#### SELECTED PASSAGE:
[Start of section]
AXME Code · 9 min read

We Built AXME Code With AXME Code. Here's What the Memory File Looks Like.

Six months of dogfooding. Real memories, real decisions, real safety rules from our own repo. What patterns emerged. What we threw away. What surprised us.

The phrase “dogfooding” is overused but accurate here. AXME Code is a plugin that gives Claude Code persistent memory, decisions, and safety rules. The entire development of AXME Code happened inside Claude Code sessions. With AXME Code loaded. On the AXME Code repo.

This sounds like a recursive joke. It also means the .axme-code/ directory in the AXME Code repo is the most realistic possible example of what six months of real use produces. Not a curated demo. Not a tutorial project. The actual working state of a tool being used to build itself.

I’m going to show you what’s in there, what patterns emerged, what we kept, what we threw away, and what genuinely surprised me.

The structure after 6 months

Here is a find of .axme-code/ in the AXME Code repo, edited for clarity:

.axme-code/
├── oracle/
│   ├── stack.md           # TypeScript, ESM, Node 22, Claude Agent SDK
│   ├── structure.md       # high-level module layout
│   ├── patterns.md        # project-wide coding patterns
│   └── glossary.md        # terms specific to this repo
├── memory/
│   ├── user_georgeb.md    # my preferences
│   ├── patterns/          # 27 pattern files
│   │   ├── audit-worker-lifecycle.md
│   │   ├── claude-sdk-message-format.md
│   │   ├── transcript-parsing-edge-cases.md
│   │   └── ...
│   ├── references/
│   │   ├── claude-code-hooks-docs.md
│   │   └── mcp-sdk-docs.md
│   └── gotchas/
│       └── 14 entries
├── decisions/             # 71 decision files
├── safety/
│   └── rules.yaml         # 23 deny patterns, 4 protected branches
├── sessions/              # 89 session handoffs
├── backlog/               # 38 tracked items
├── worklog.jsonl          # chronological event log
└── test-plan.yaml         # auto-run tests at session start

Some of this exists because it’s part of the schema. Some of it grew from real use. Let me walk through what’s interesting.
[End of section]
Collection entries
[Start of section]
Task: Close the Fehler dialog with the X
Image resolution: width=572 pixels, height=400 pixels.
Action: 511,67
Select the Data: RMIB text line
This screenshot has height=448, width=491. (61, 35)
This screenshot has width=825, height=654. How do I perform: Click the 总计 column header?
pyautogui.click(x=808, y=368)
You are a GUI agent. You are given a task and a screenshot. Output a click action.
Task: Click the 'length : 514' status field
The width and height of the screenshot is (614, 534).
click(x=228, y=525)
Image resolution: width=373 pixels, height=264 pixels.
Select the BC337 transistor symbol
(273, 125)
[End of section]
[Start of section]
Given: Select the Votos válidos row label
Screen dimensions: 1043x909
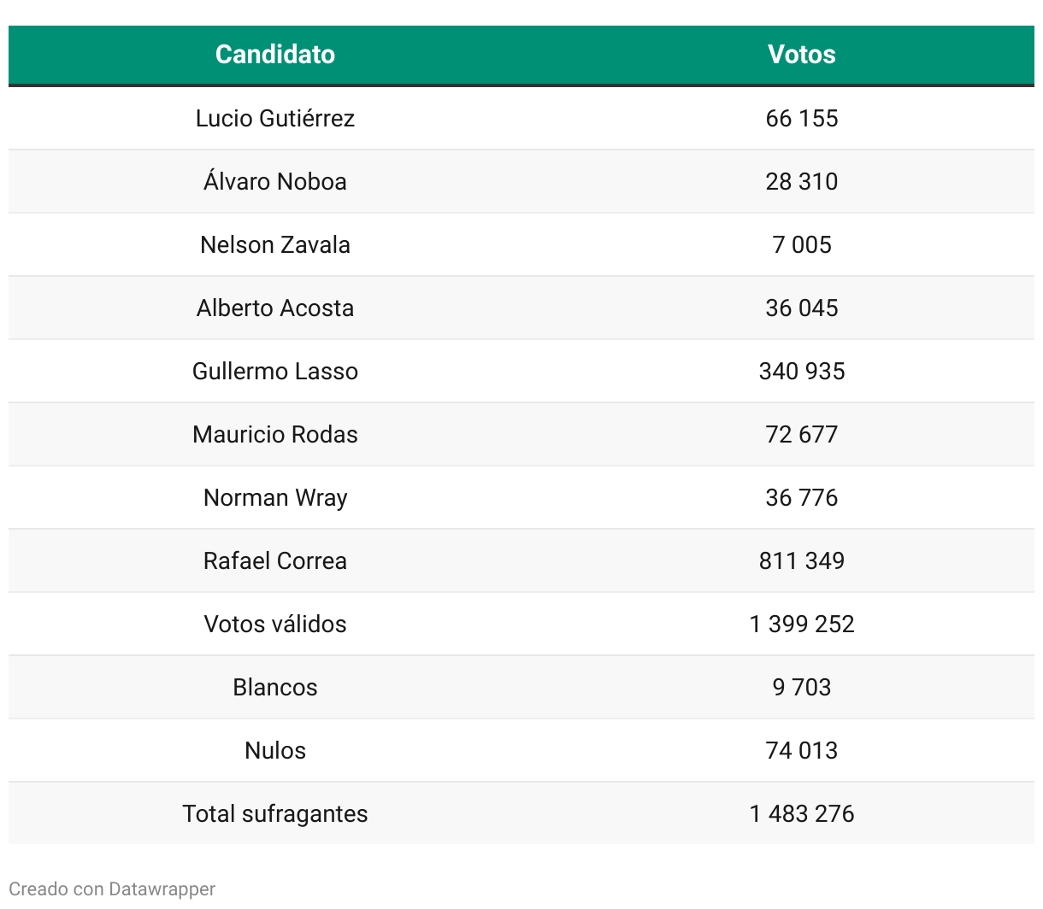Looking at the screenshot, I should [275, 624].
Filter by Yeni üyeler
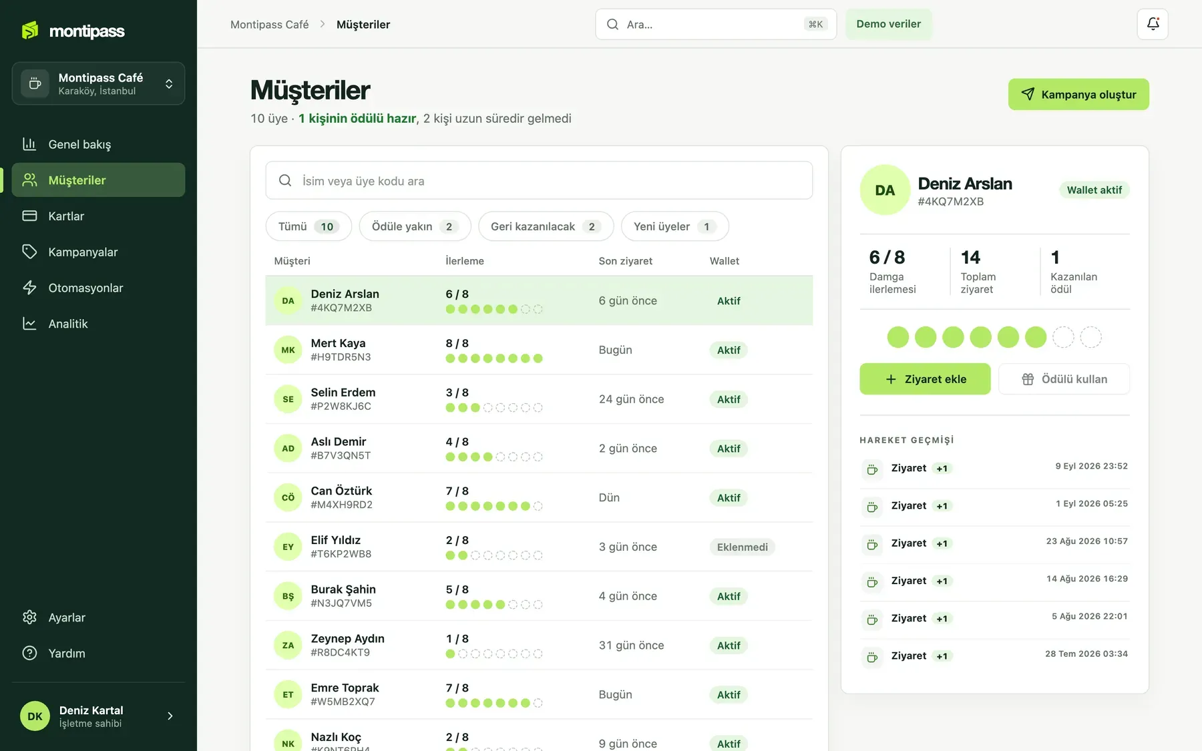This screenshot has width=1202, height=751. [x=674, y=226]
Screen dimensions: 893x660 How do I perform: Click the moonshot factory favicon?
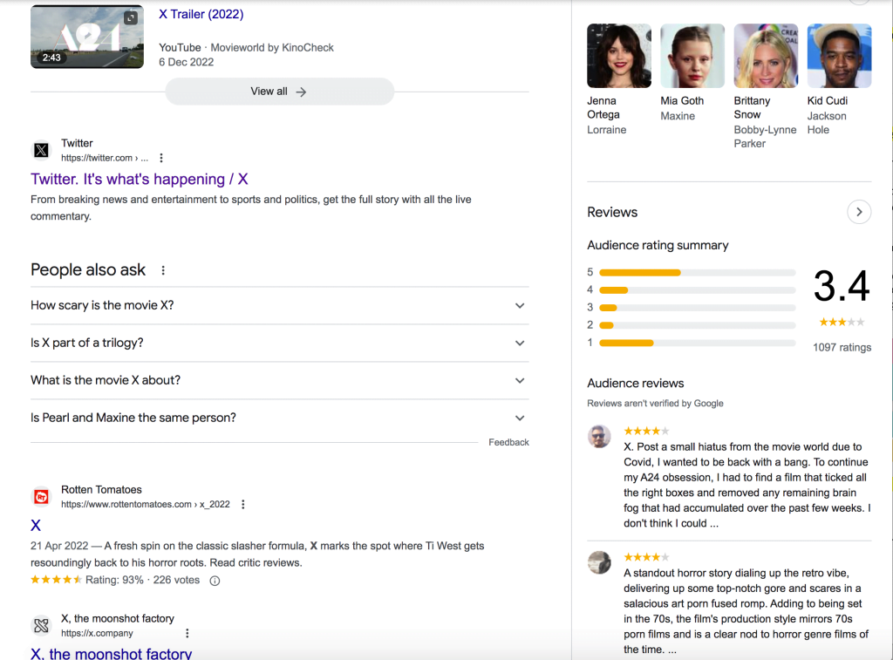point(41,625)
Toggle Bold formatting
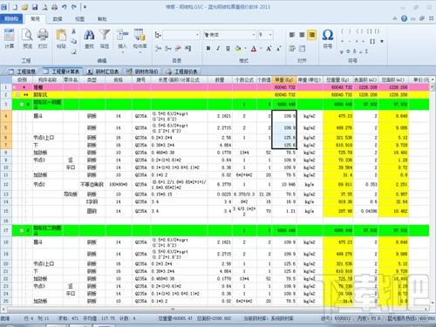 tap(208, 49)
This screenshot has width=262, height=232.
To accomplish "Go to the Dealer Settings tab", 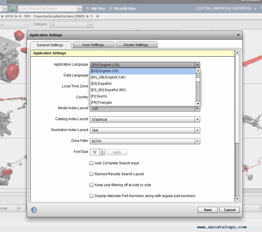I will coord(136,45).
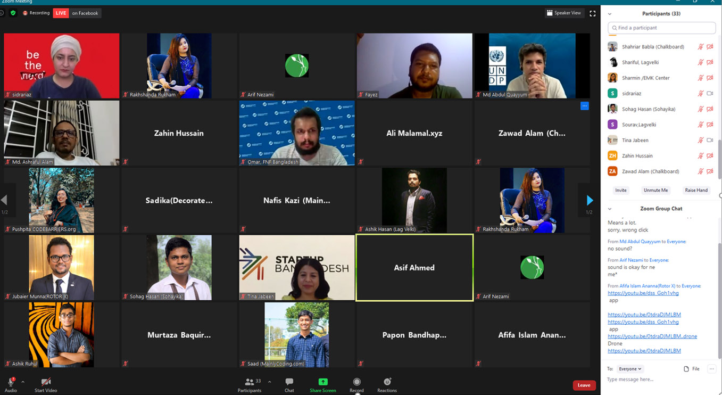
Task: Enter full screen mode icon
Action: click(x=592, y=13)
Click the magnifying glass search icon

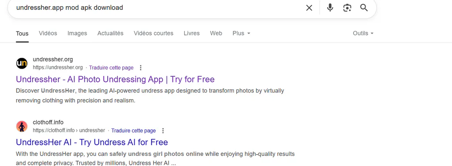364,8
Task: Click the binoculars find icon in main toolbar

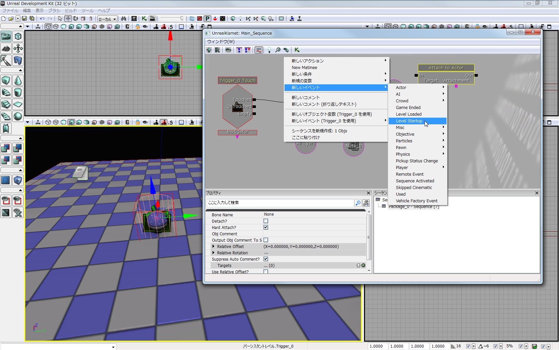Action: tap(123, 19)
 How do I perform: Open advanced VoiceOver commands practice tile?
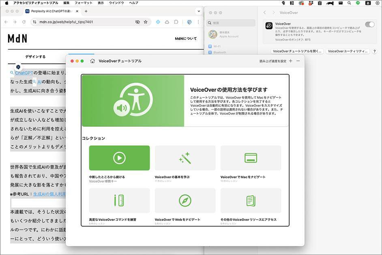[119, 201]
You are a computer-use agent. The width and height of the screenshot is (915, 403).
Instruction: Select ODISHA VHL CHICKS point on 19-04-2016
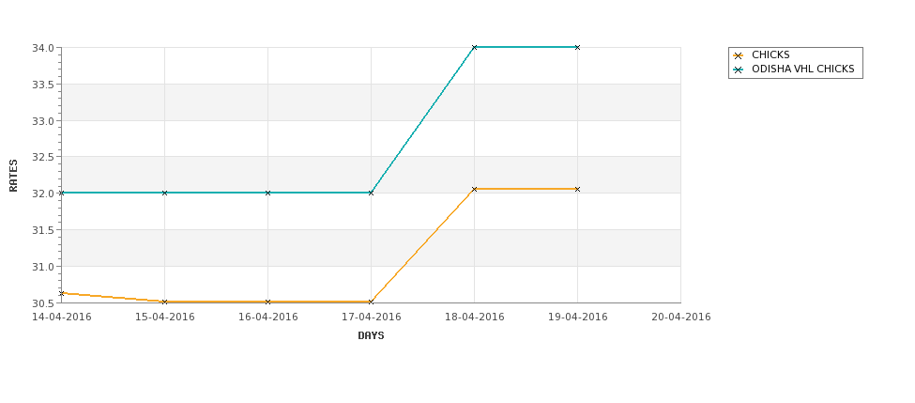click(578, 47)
[End of section]
#### WORK REQUEST 1:
Check each statement against the dogfooding article and answer yes or no, quoting the words of the article that settle it. (a) The decisions directory holds 71 decision files. (b) AXME Code was developed outside Claude Code sessions. (c) The safety rules file sets 4 protected branches.
#### WORK REQUEST 2:
Carry the dogfooding article forward from its last sentence.

#### RESPONSE BOX 1:
(a) Yes: "# 71 decision files"
(b) No: "The entire development of AXME Code happened inside Claude Code sessions."
(c) Yes: "# 23 deny patterns, 4 protected branches"

#### RESPONSE BOX 2:
Oracle: the stable stuff

oracle/ is the part that looks the most like a traditional CLAUDE.md. It’s the “what is this project” layer, written mostly at setup time and updated infrequently.

oracle/stack.md is 12 lines. Stack, runtime, package manager, test command, build command. That’s it. Writing it took 3 minutes during initial setup. It hasn’t changed in 4 months.

oracle/glossary.md is more interesting. It started with 4 terms. It now has 23. Every time a new word took on a specific meaning in this project (“audit worker”, “two-phase audit”, “handoff”, “enforce level”), it went into the glossary. The entries are one line each:

- **audit worker**: The background process that runs after a session ends,
  reads the transcript, and extracts memories/decisions/safety rules via
  an LLM call. Detached from the main MCP server.

- **handoff**: A short markdown block generated by the audit worker
  summarizing what the session was working on and what was left in
  progress. Loaded at the start of the next session.

I did not predict that the glossary would grow this much. I thought glossaries were for big open-source projects. It turns out, in a 6-month project with a consistent voice, words accrete specific meanings fast. Writing them down once saves having to re-negotiate their meaning every session.

Memory/patterns: the accreted wisdom

memory/patterns/ is the biggest category: 27 files. These are things we discovered during use, not things we planned.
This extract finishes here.